Study: PE students more prone to concussions than athletes

A new study conducted by researchers at the University of New Mexico School of Medicine suggests that students in physical education classes are 60 percent more prone to concussions than those who play sports.

The study, published in December, asked 147 middle and high school athletic directors and trainers across New Mexico how many of their students were removed from athletics as a result of sustaining a concussion. When compared to similar injuries reported in physical education classes, there were significant differences.

From Reuters:

Reported rates of concussions sustained in PE classes were 60 percent higher than the rates of concussions in sports, according to the 99 athletic directors and trainers who responded.

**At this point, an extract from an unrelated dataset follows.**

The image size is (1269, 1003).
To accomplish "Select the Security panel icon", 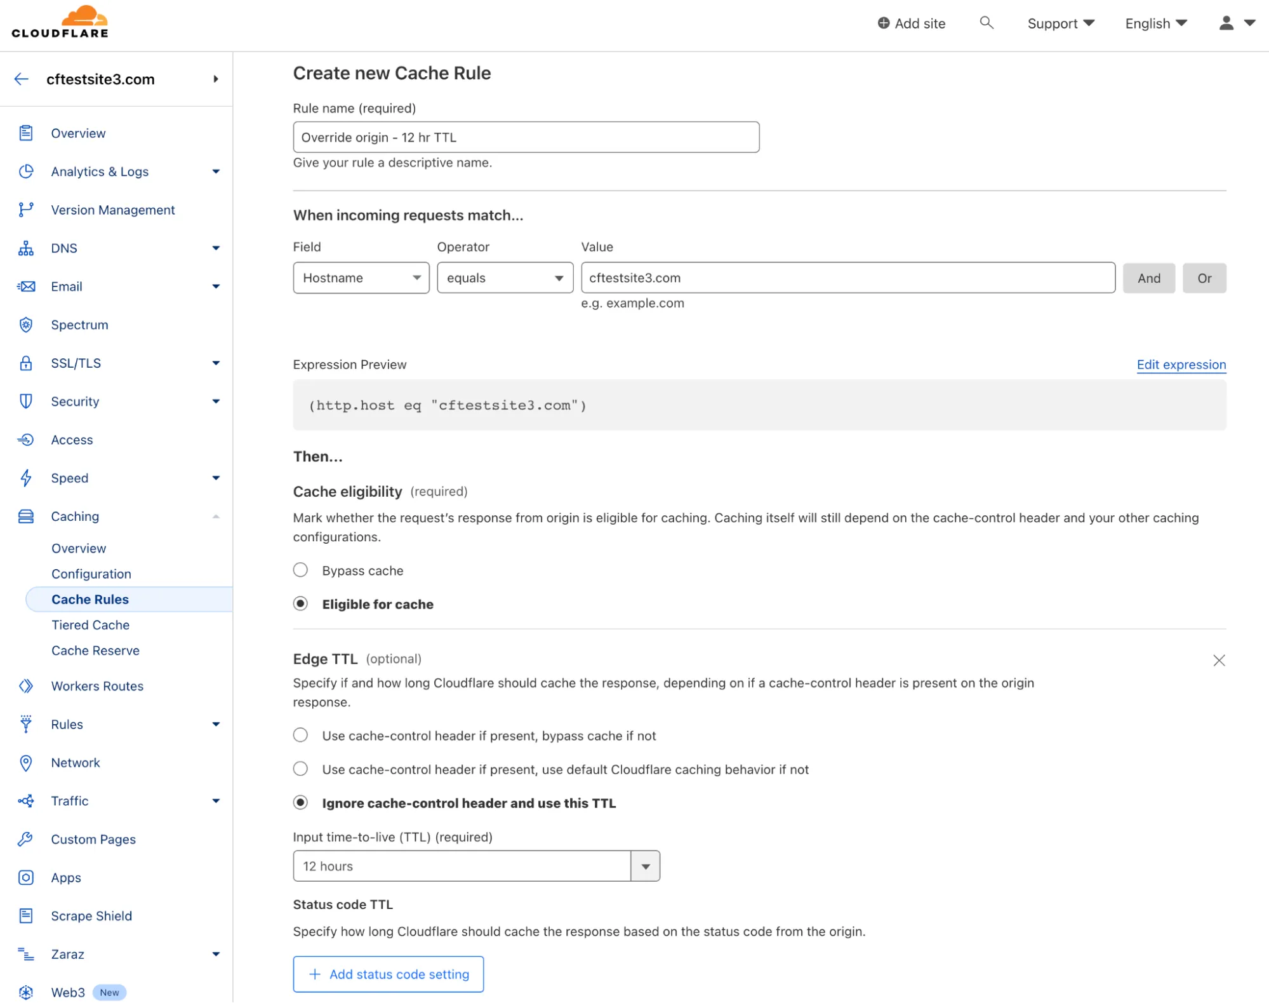I will pos(27,401).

During the 2013 to 2014 school year, 3.5 of every 100 students were removed from athletics because of a concussion, whereas in PE classes, 4.7 of every 100 students sustained a concussion, the researchers found.

“Attention has been paid to coaches receiving training on sports concussions, but education for physical education teachers has not been emphasized,” lead author Richard Campbell told Reuters. “We need to look at providing education to physical education teachers as well.”

The study reached some interesting conclusions, but it’s important to note that the results do not necessarily mean that physical education classes are more dangerous than playing sports. The research relies on reported concussions, and it’s possible that PE students are more likely to report injuries than an athlete who wants to return to the field or court.